South Africa has landscapes of every type. For a medium sized country the variety of settings for a novel is astonishing.

In romantic stories and rural epics the landscape often plays an important role. We have all seen Gerald O’Hara looking across his cotton fields and telling us that “Land is the only thing worth living for, it’s the only thing worth dying for, because it’s the only thing that lasts.”

Fine, but what about the thriller writer? Can landscapes play a role in building  up the tension in a thriller. If used well, I think they can. Many years ago I tried to set the scene that way in A Lonely Place To Die.
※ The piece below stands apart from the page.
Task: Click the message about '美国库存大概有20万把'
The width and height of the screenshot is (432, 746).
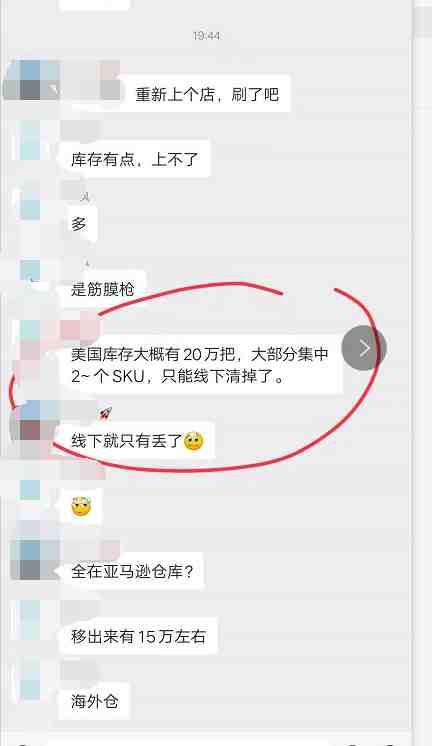Action: coord(200,365)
By night train Yudel Gordon approaches the town and monastery where the action takes place: “In a moonlight made clear by the highveld’s moistureless air…the pine forest rose up higher and closer until he could see only the tops of the main domes and their crosses still etched in the white light, then the track twisted in behind a spur, and buildings and forest were all gone.”

If my memory serves me well, in the Silence of the Lambs, Thomas Harris succeeds very well with his description of the river where Buffalo Bill has left the bodies of his victims.

So landscape can be used to compelling effect in a thriller. Whether you are describing a forbidding sea before the storm, a gentle flower-filled meadow that no one would guess conceals the body of a murder victim or the cloudy crags of a mountain range in which some of the action takes place: all of it can be used to build the tension and draw the reader deeper into the story.

South Africa’s landscapes of forests, deserts, savannah, mountains, bushveld and tropical vegetation are a range of wonderful panorama for the writer to draw on.